One of the biggest challenges was keeping staff. Makowski said she was in constant communication with nurses, nursing assistants, cooks, janitors and others asking about their home situations.

“We constantly, constantly played with the schedule,” she said. No one has quit, she said.

A $300 weekly bonus that Sununu instituted in April helped, but when that ran out some workers turned to New Hampshire Food Bank donations, she said.

Leon, of DHHS, said the state has inspected every nursing home and assisted living facility that has had an outbreak. State officials provide ongoing support, including weekly calls and follow-up inspections.

The state provides personal protective equipment on request, with same-day delivery if necessary. It also has provided the equivalent of 850 eight-hour shifts for facilities with staff shortages.

Precautions

In the meantime, nursing homes have become cautious about accepting new residents, especially hospital discharges, Williams said.

Nursing home residents and staff are included in Phase 1A of the COVID-19 vaccination plan, Leon said. That effort is up and running, with pharmacies providing vaccines to nursing homes.

“The vaccine will allow residents to resume their day-to-day lives,” Leon said.

But Williams said nursing homes will remain vulnerable until residents get the second dose of the vaccination, which he predicted won’t be until the end of February.

Nursing homes will remain at risk as community transmission soars in New Hampshire, Williams said. As of Thursday, state reported an 8.4% positive COVID-19 test rate over the past seven days.

“We are the Chernobyl of COVID-19 in New England at this point,” Williams said.

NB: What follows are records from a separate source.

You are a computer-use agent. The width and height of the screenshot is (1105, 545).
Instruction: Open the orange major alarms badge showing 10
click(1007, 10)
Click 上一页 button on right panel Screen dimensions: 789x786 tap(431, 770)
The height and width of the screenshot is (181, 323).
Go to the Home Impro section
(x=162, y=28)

He said the worst lies ahead, as people travel and gather over the holidays.

“Christmas and New Year’s Eve are just another debacle, and we’re going to pay the price for it,” he said.

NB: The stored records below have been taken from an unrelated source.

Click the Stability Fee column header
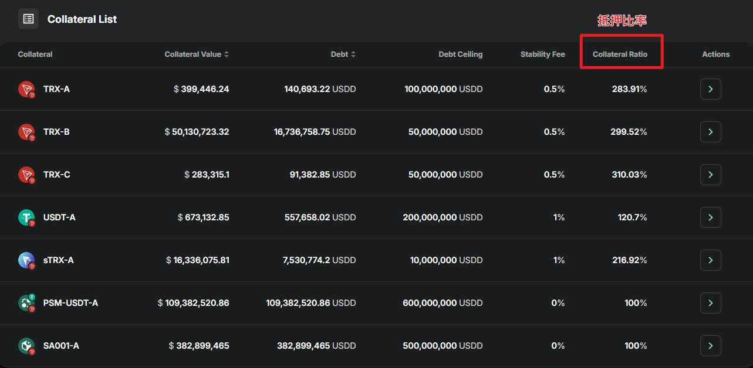The image size is (753, 368). pyautogui.click(x=542, y=54)
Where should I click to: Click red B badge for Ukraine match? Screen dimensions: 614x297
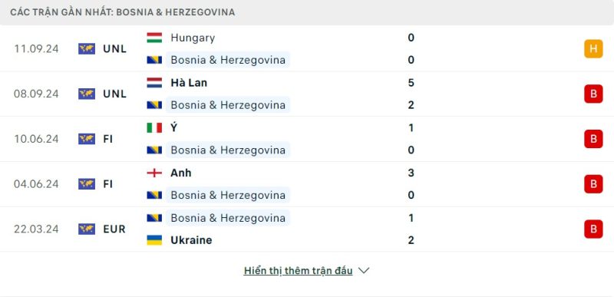tap(593, 229)
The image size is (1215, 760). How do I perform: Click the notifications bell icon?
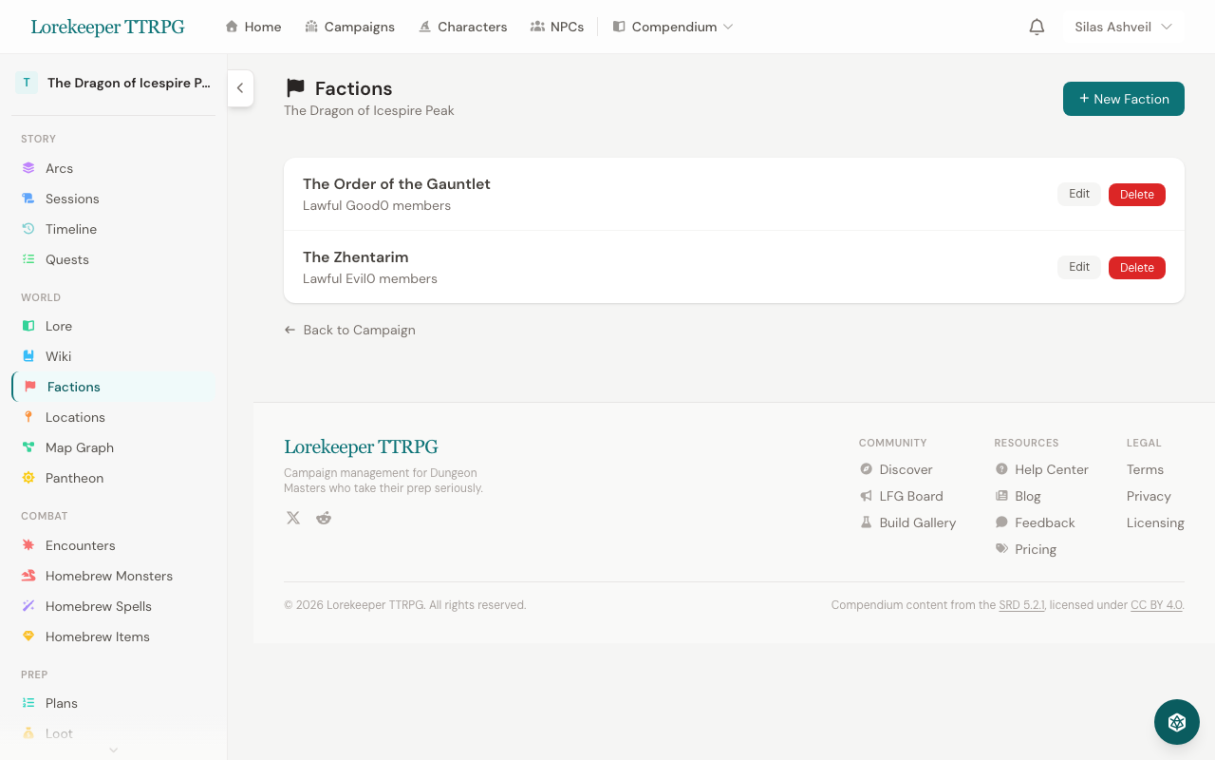coord(1037,27)

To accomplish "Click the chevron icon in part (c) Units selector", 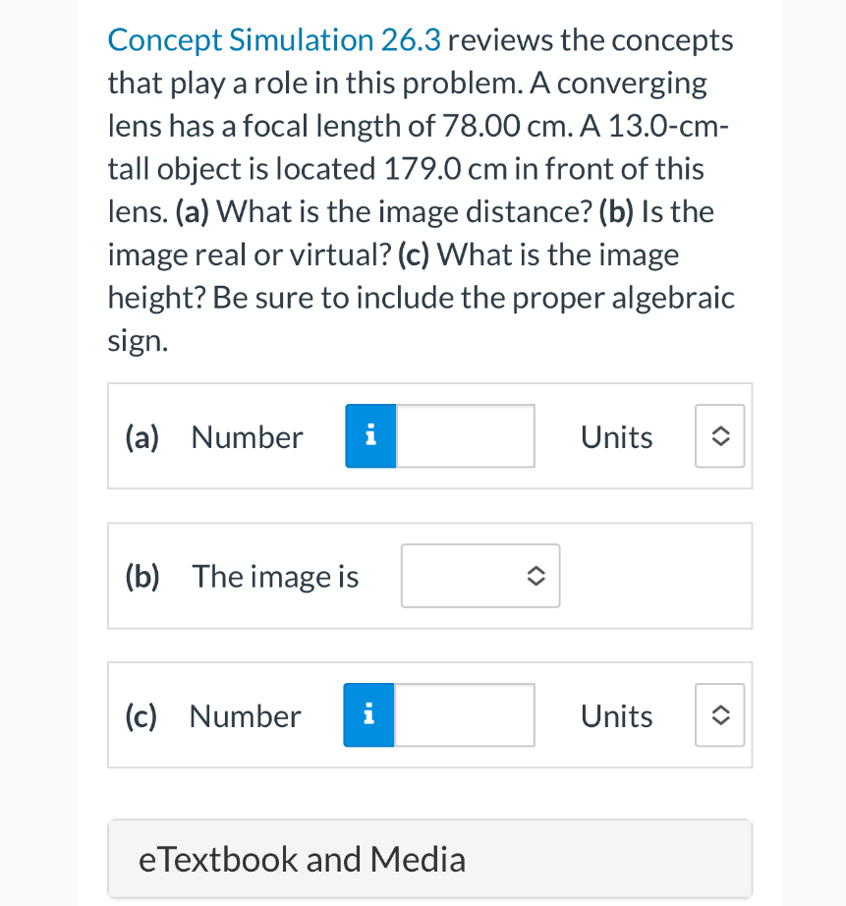I will (719, 714).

New Hampshire has bucked most of its neighbors, with Sununu resisting the adoption of tougher restaurant restrictions, travel quarantines and limitations on gathering sizes.

“We are not at the point of mandating more economic contractions or pulling back,” Sununu said last week.

Meanwhile, state Sen. Cindy Rosenwald, D-Nashua, has introduced legislation that funds an independent review of nursing homes. Sununu vetoed similar legislation earlier this year.

“It was about transparency and preventative action — for our seniors, for our veterans,” said former Democratic House Speaker Steve Shurtleff and state Sen. Dan Feltes in a recent Union Leader column.

In an email, Vihstadt, who said Sununu already had devoted $30 million in CARES Act money to nursing homes, characterized the legislation as an attempt by Democrats to pass an unworkable bill destined for veto.

An earlier version of this story incorrectly reported that Rosenwald's bill calls for a $25 million appropriate for a long-term care fund.

State House Bureau Chief Kevin Landrigan contributed to this report.